**********Fragile Ceasefire Hopes Trigger USD/JPY Pullback**********
Key Questions
Why has USD/JPY pulled back from 160?
US-Iran peace talks have reduced Mideast tensions and supported higher oil prices, diminishing USD safe-haven demand and driving the pair down to 157.85-158. The yen's strength from oil import costs, with a 0.95 correlation to Brent crude dominating rates, has aided this pullback.
What factors are tempering USD/JPY selling pressure?
Risk-on sentiment and Nikkei gains are moderating selling, testing the pair's resilience for a rebound to 159 amid fears of yen intervention. Weekly notes are acting as a swing catalyst in this fragile environment.
How does Brent crude influence USD/JPY according to Citi?

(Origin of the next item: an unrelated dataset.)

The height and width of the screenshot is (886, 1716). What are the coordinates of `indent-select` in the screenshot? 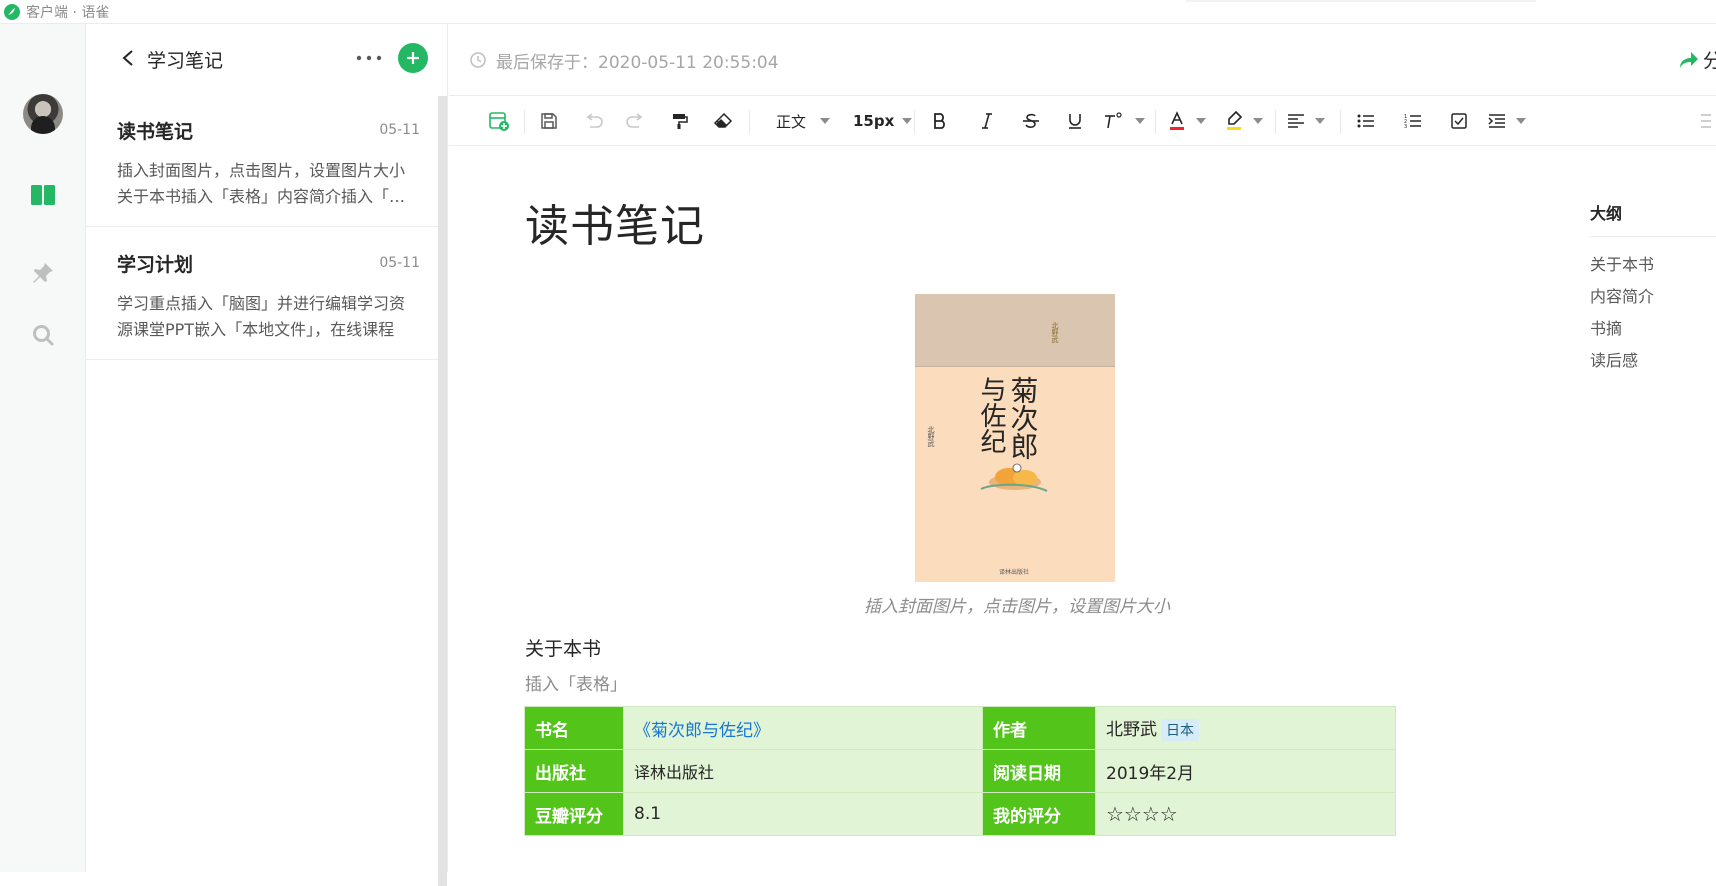 It's located at (1507, 121).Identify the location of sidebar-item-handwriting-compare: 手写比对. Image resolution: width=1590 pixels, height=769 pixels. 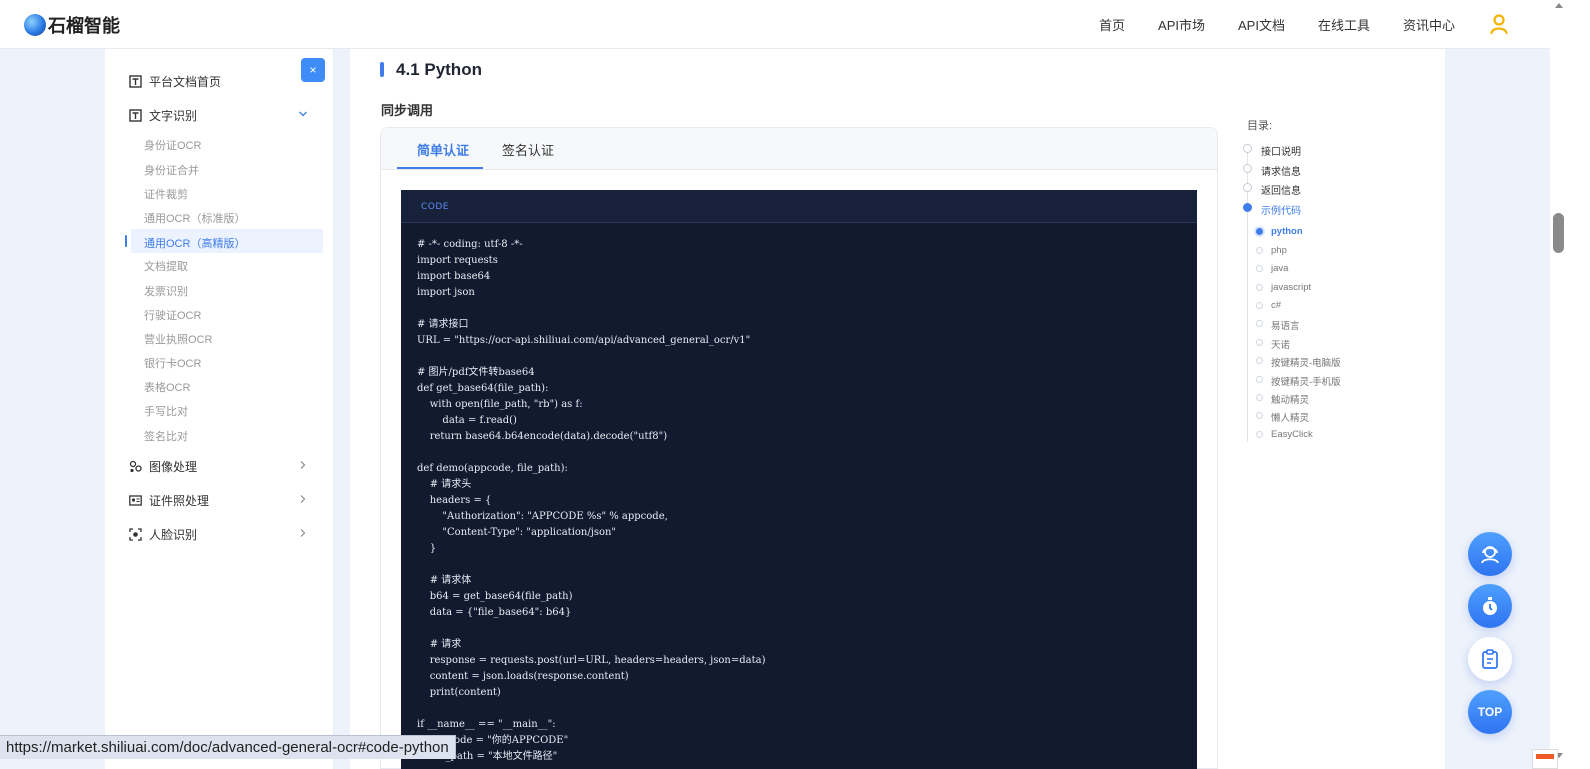
(166, 411).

Citi indicates that as long as Brent crude remains strong, USD/JPY will likely stay above its 200-day moving average. This ties into broader yen strength from Japan's oil import dependency amid current tensions.
US-Iran peace talks curb Mideast tensions/higher oil, fading USD safe-haven and aiding pullback from 160 to 157.85-158 tests with yen oil import strength (0.95 Brent corr dominates rates). Risk-on/Nikkei tempers selling, testing 159 rebound resilience amid intervention fears; weekly notes as swing catalyst.